Monetary Policy and Financial Market Evolution

Academic journal article Federal Reserve Bank of St. Louis Review

Monetary Policy and Financial Market Evolution

Article excerpt

I. INTRODUCTION

In the 1950s and 1960s, Gurley and Shaw (1955, 1960, 1967) advanced a particular view of the joint evolution of per capita income and the financial system. They observed that at low levels of development, most investment is self-financed. As per capita income rises, bilateral borrowing and lending becomes more important. With further increases in per capita income, banks and similar financial intermediaries become prominent in financing investment. Eventually, more sophisticated financial markets, such as equity markets, arise. In the Gurley and Shaw view, rising per capita income and increasing financial depth reinforce each other. Therefore, a model of the joint evolution of per capita income and the banking system must allow usage of banks to be endogenous, and the level of per capita income and usage of banks must be determined simultaneously.

Many poor countries have relatively poorly developed financial systems. Why might this be the case? One possibility is that at low levels of development, the costs of financial intermediation are too high relative to the benefits. There is ample evidence that costs of accessing the banking system are high in developing countries. (1) In developing countries, penetration of the formal banking system into rural areas is limited; the high costs to the rural poor of accessing banks, such as the costs of traveling to a town with a bank branch and foregone income, are frequently cited as a reason for low utilization rates of banks. Even in the United States, about 13 percent of families do not have a checking account, and when asked why not, about half cited high service charges or other reasons related to the costs of banking. (2)

However, another possibility is that monetary policy also influences the choice between self-financed and intermediated investment. Many developing countries have relatively high nominal interest rates and relatively low measures of financial depth, as measured, for example, by the ratio of M2 to gross domestic product (GDP). (3) Because the nominal interest rate represents the opportunity cost of holding currency, the relatively low rates at which banks are used in many developing countries with high nominal interest rates may seem puzzling. But banks also hold reserves of currency to provide liquidity to their depositors, and the rates of return banks offer to their depositors--the degree to which banks insure against depositors' liquidity needs--are influenced by the nominal interest rate. Therefore, a model of the joint evolution of per capita income and the banking system must also allow monetary policy to affect the benefits of financial intermediation--rates of return on deposits and to what degree ban ks insure depositors against the need for liquidity.

This paper considers a model in which both of these factors-the resource cost of saving through intermediaries and monetary policy, specifically the money growth rate--are important determinants of (i) whether banks are used and (ii) the level of per capita income. Our model incorporates a fixed resource cost of intermediation, similar to that in Bencivenga and Smith (1998). It also incorporates a role for monetary policy, by creating a role for government-supplied fiat money.
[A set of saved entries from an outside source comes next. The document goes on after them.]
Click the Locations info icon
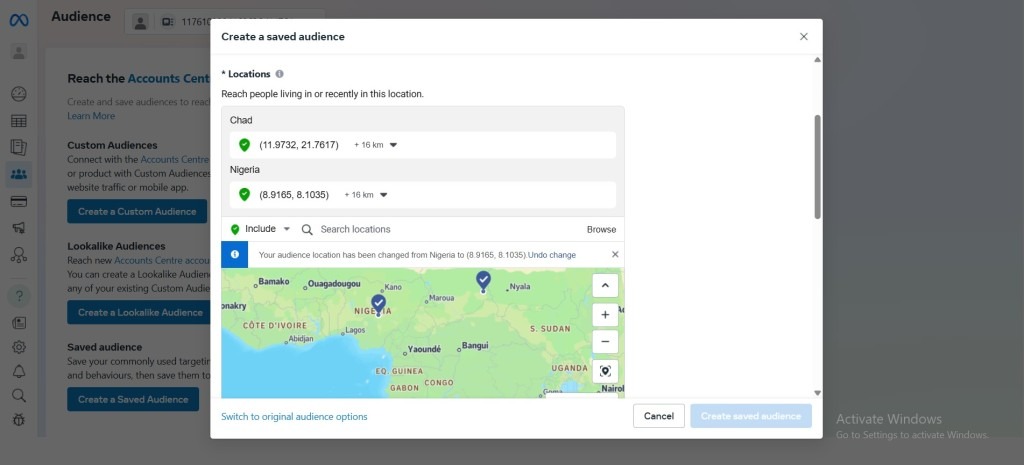The width and height of the screenshot is (1024, 465). [280, 74]
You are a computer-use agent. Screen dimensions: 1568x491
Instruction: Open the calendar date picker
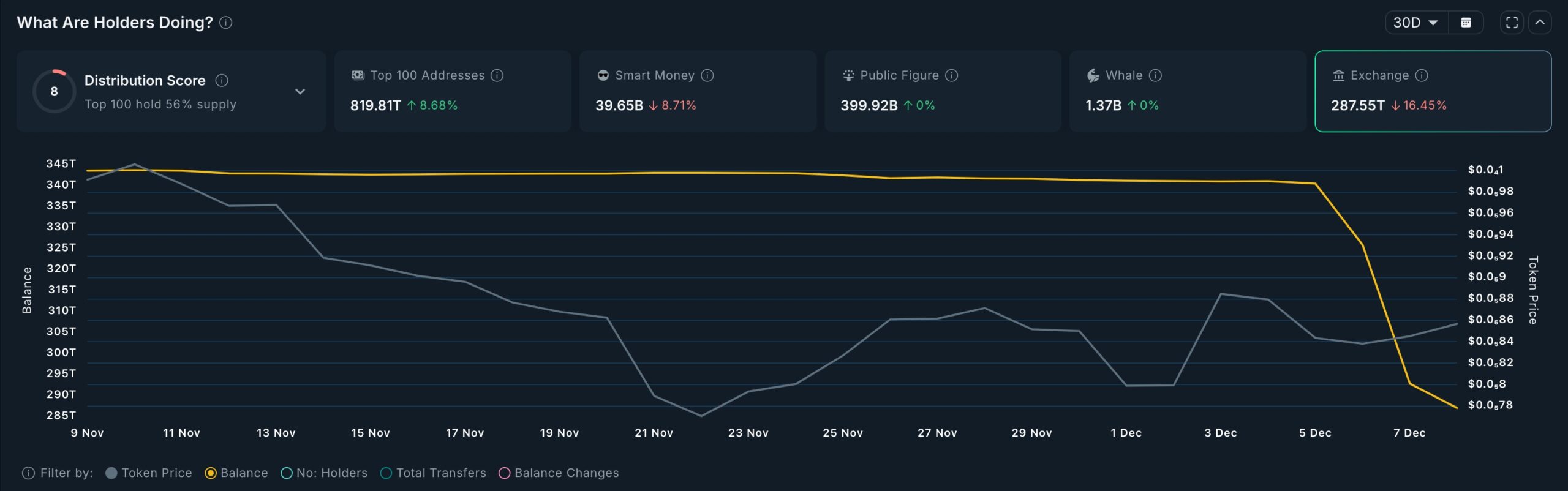click(1466, 23)
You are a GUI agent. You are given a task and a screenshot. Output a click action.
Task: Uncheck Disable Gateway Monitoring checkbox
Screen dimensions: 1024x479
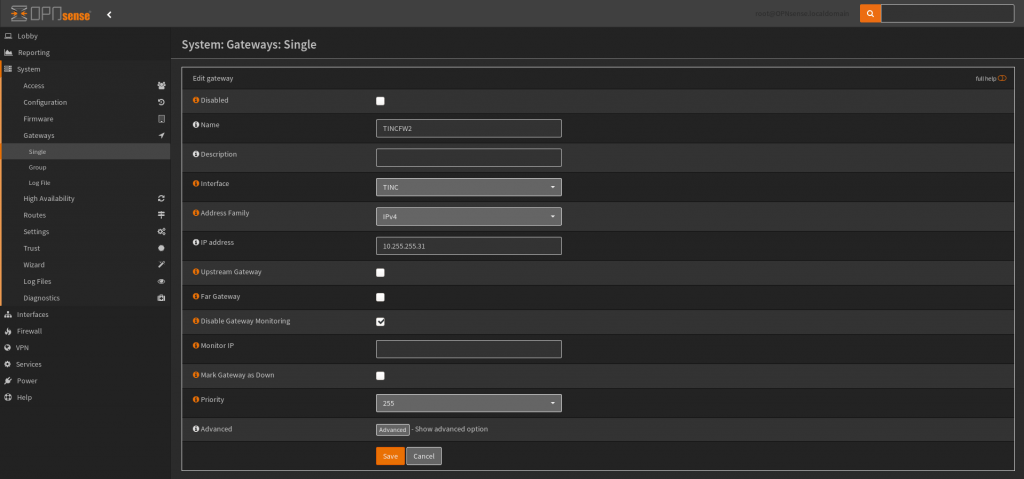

We consider an overlapping-generations model of capital accumulation with currency as a second primary asset. Young agents can save their wage income as currency or by investing in capital formation; or young agents can deposit their saving in banks, which hold the primary assets (currency and capital investment) on behalf of their depositors. The model generates a transactions demand for currency by subjecting each agent to a random shock whose realization determines whether or not the agent will be relocated across spatially separated locations. In the event of relocation, an agent needs currency to purchase consumption after relocation. Also, any investment in capital formation undertaken directly by a young agent who subsequently is relocated is lost (both to the investor and socially). …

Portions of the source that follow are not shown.